§ Exercise task 1: Using the passage below on Chinese Internet monitoring, decide whether each statement agrees with it: (a) The memo to hotels mentions the Expo in Shanghai in 2010. (b) Reuters was the first to break the story about hotel monitoring. (c) Blackberries do not work in China. Answer yes or no for each, quoting the words of the text that settle it.

# Provided text start

If there is a showdown on this, it will have to come from the press. I am guessing that doesn’t happen. The media have enough problems; no one wants their reporters thrown in Chinese jails.

In the meantime, the Chinese have also announced that they would increase the level of monitoring of communications out of hotel rooms. A memo to the hotels says, “In order to ensure the smooth opening of Olympic in Beijing and the Expo in Shanghai in 2010, safeguard the security of Internet network and the information thereon in the hotels . . . it is required that your company install and run the Security Management System.” Ah yes, security. In addition to those two stories (from Reuters and the LA Times, which was the first to break it), there is a story today in the NYT.

So much for the cute panda bear logos and the long-heralded opening of the new China to the West.

A couple of hints for those actually going to China. Blackberries work, and because the communication is encrypted from your handheld to the Blackberry server, you should be able to get anything you want that way. Run Google from your Blackberry and you are really using Google US, but the bits that arrive at your device are undecipherable along the path to you and are only descrambled by your handheld.

If you have a corporate server to which you can establish a VPN connection, you should be able to get unfiltered information (and send and receive unfiltered email) that way.

# Provided text end
# Excerpted data start

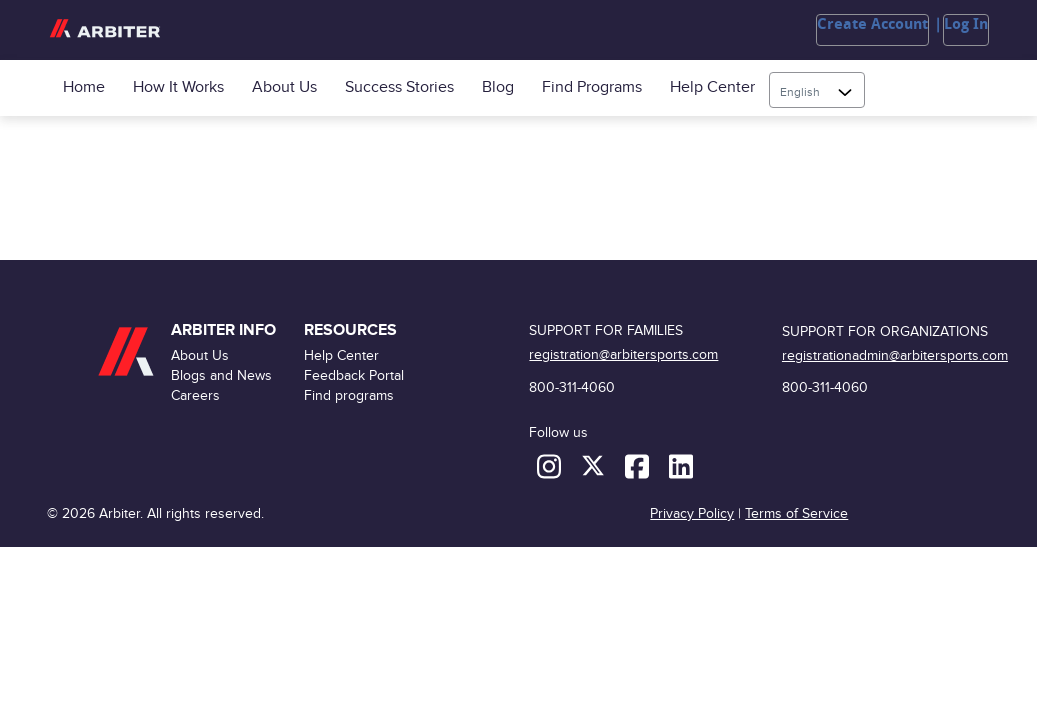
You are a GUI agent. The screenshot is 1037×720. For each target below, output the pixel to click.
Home (84, 87)
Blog (498, 87)
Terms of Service (796, 513)
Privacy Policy (692, 513)
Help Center (712, 87)
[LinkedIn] (681, 465)
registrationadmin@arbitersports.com (895, 355)
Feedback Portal (354, 375)
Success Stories (399, 87)
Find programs (592, 87)
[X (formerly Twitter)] (595, 465)
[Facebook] (639, 465)
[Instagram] (551, 465)
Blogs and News (221, 375)
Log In (966, 24)
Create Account (872, 24)
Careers (195, 395)
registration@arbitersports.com (623, 354)
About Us (284, 87)
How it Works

# Excerpted data end

§ Exercise task 2: Filter the listing above, keeping only the lines that contain the string "arbitersports".

§ Complete response 1:
(a) Yes: "In order to ensure the smooth opening of Olympic in Beijing and the Expo in Shanghai in 2010"
(b) No: "from Reuters and the LA Times, which was the first to break it"
(c) No: "Blackberries work"

§ Complete response 2:
registrationadmin@arbitersports.com (895, 355)
registration@arbitersports.com (623, 354)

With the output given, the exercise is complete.